Wem nützen Veranstalter-Tools für Service-Entgelte?
Die Ankündigung von TUI und DER Touristik, eine technische Lösung anzubieten, mittels derer Reisebüros beim Verkauf von Pauschalreisen künftig ein Service-Entgelt einstellen können, das sie zusätzlich zur Provision kassieren, sorgt im Vertrieb für intensive Diskussionen. Gegner und Befürworter nutzen altbekannte Argumente.
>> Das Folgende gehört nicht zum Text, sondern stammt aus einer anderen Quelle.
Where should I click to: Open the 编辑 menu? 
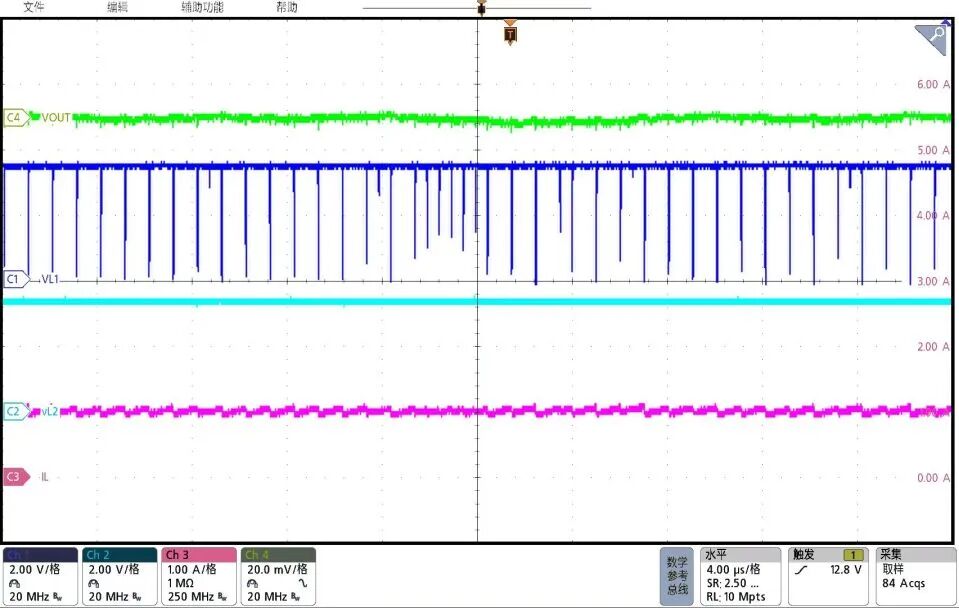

Bei der virtuellen Jahrestagung der Reisebürokooperation TSS hatten die beiden Konzerne betont, die neue technische Lösung solle kein Ersatz für die bestehende Vergütung durch die Veranstalter sein, sondern diese durch die Integration eines entsprechenden Segments in den Abrechnungsprozess ergänzen. Eine Abkehr von den bestehenden Vergütungsmodellen oder gar die Aufgabe des Handelsvertreterstatus seien nicht geplant.
Doch in den Debatten auf Social-Media-Plattformen kommt ebendieser Verdacht wieder deutlich zum Vorschein. "Das ist das Ende des Handelsvertreterstatus. Wozu benötigen wir Reiseveranstalter, um für Extraleistungen unserer Reisebüros ein Serviceentgelt zu nehmen?“ schreibt eine Reisebüroinhaberin, die sich mit Konzernstrategien auskennt, in einer Facebook-Gruppe. Das Ziel der Reisekonzerne und großen Veranstalter sei der Wegfall des Handelsvertreterstatus, heißt es weiter. Dann könnten diese preislich "machen was sie wollen, ohne uns mitzunehmen".
Zwischen Chancen und Misstrauen
Ähnlich argumentieren auch weitere Vertreter des stationären Vertriebs. Viele glauben zudem, dass der intensive Preiswettbewerb bei Pauschalreisen keine Spielräume zur Erhebung von zusätzlichen Entgelten lasse. Andere erinnern daran, dass es in der Corona-Krise ein Vorschlag aus Reisebürokreisen gewesen sei, eine Gebühr für geleistete Arbeit zu erheben, die auch im Fall einer Reiseabsage nicht zurückgezahlt werden müsse. Dieser Vorschlag werde nun von Reiseveranstaltern aufgenommen und das sei gut so.
Einige Vertriebsprofis können einem Entgelt, das in den Buchungsprozess integriert ist, also durchaus etwas abgewinnen. "Warum soll ein Reisebüro nicht für eine Ausarbeitung und seine Dienstleistung ein Entgelt nehmen?“ fragt einer. Rechtsgrundlage für diesen Zahlungsanspruch sei dann ein eigenständiger Vertrag über die Erstellung von Angeboten und der Dienstleistung, ähnlich einem Kostenvoranschlag bei Handwerkern oder Werkstätten.
Am Ende geht es, wie schon so oft, nicht zuletzt darum, ob die Offerte der Konzerne als ernstgemeintes Angebot zu werten ist oder ob es sich um einen Trick handelt, der die tradierten Geschäftsbeziehungen nach und nach aushebeln soll. Spätestens seit sich die Fluggesellschaften auf ähnliche Weise von Provisionszahlungen verabschiedet haben, sitzt das Misstrauen des stationären Vertriebs tief.